On Fri, Nov 29, 2019 at 04:21:48PM +0300, Konstantin Khlebnikov wrote:
> Once taint flag is set it's never cleared. Following taint could be detected
> only via parsing kernel log messages which are different for each occasion.
> For repeatable taints like TAINT_MACHINE_CHECK, TAINT_BAD_PAGE, TAINT_DIE,
> TAINT_WARN, TAINT_LOCKUP it would be good to know count to see their rate.
> 
> This patch adds sysctl with vector of counters. One for each taint flag.
> Counters are non-atomic in favor of simplicity. Exact count doesn't matter.
> Writing vector of zeroes resets counters.
> 
> This is useful for detecting frequent problems with automatic monitoring.
> 
> Signed-off-by: Konstantin Khlebnikov <khlebnikov@yandex-team.ru>

I like this, yeah. This would let LKDTM users reset taint counts to
re-check the same kernel, etc, without explicitly clearing the taint
flags which always seemed like a bad idea. :)

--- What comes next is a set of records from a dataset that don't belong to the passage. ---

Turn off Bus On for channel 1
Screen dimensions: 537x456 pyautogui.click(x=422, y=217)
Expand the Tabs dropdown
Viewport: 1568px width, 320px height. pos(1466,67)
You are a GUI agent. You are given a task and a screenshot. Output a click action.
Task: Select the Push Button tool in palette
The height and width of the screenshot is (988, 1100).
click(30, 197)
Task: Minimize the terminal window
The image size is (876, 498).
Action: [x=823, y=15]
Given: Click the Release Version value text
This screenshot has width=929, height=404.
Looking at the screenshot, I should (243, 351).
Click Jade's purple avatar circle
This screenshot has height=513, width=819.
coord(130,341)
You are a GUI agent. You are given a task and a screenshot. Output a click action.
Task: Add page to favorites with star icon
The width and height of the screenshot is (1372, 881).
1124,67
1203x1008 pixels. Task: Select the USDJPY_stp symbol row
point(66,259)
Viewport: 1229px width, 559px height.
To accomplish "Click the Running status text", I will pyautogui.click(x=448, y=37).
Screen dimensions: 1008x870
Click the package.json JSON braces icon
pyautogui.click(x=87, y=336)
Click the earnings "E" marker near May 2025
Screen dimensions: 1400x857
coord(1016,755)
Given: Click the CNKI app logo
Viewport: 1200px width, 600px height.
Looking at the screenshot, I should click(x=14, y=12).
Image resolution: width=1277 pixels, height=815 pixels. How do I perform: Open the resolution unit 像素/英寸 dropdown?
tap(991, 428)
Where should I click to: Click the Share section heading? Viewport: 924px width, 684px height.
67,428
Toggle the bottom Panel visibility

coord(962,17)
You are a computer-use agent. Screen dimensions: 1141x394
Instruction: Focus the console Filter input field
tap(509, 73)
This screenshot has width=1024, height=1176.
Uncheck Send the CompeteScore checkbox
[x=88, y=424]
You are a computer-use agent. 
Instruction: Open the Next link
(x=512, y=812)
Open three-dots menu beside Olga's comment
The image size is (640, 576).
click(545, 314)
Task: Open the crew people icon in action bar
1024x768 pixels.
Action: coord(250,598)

Reviewed-by: Kees Cook <keescook@chromium.org>

One nit below...

> ---
>  include/linux/kernel.h |    1 +
>  kernel/panic.c         |    2 ++
>  kernel/sysctl.c        |    9 +++++++++
>  3 files changed, 12 insertions(+)
> 
> diff --git a/include/linux/kernel.h b/include/linux/kernel.h
> index e8a6808e4f2f..900d02167bbd 100644
> --- a/include/linux/kernel.h
> +++ b/include/linux/kernel.h
> @@ -604,6 +604,7 @@ struct taint_flag {
>  };
>  
>  extern const struct taint_flag taint_flags[TAINT_FLAGS_COUNT];
> +extern int sysctl_nr_taints[TAINT_FLAGS_COUNT];
>  
>  extern const char hex_asc[];
>  #define hex_asc_lo(x)	hex_asc[((x) & 0x0f)]
> diff --git a/kernel/panic.c b/kernel/panic.c
> index d7750a45ca8d..a3df00ebcba2 100644
> --- a/kernel/panic.c
> +++ b/kernel/panic.c
> @@ -39,6 +39,7 @@
>  int panic_on_oops = CONFIG_PANIC_ON_OOPS_VALUE;
>  static unsigned long tainted_mask =
>  	IS_ENABLED(CONFIG_GCC_PLUGIN_RANDSTRUCT) ? (1 << TAINT_RANDSTRUCT) : 0;
> +int sysctl_nr_taints[TAINT_FLAGS_COUNT];
>  static int pause_on_oops;
>  static int pause_on_oops_flag;
>  static DEFINE_SPINLOCK(pause_on_oops_lock);
> @@ -434,6 +435,7 @@ void add_taint(unsigned flag, enum lockdep_ok lockdep_ok)
>  		pr_warn("Disabling lock debugging due to kernel taint\n");
>  
>  	set_bit(flag, &tainted_mask);
> +	sysctl_nr_taints[flag]++;

As long as we're changing this code, how about adding an explicit check
of "flag" against either ARRAY_SIZE(sysctl_nr_tains) or TAINT_FLAGS_COUNT?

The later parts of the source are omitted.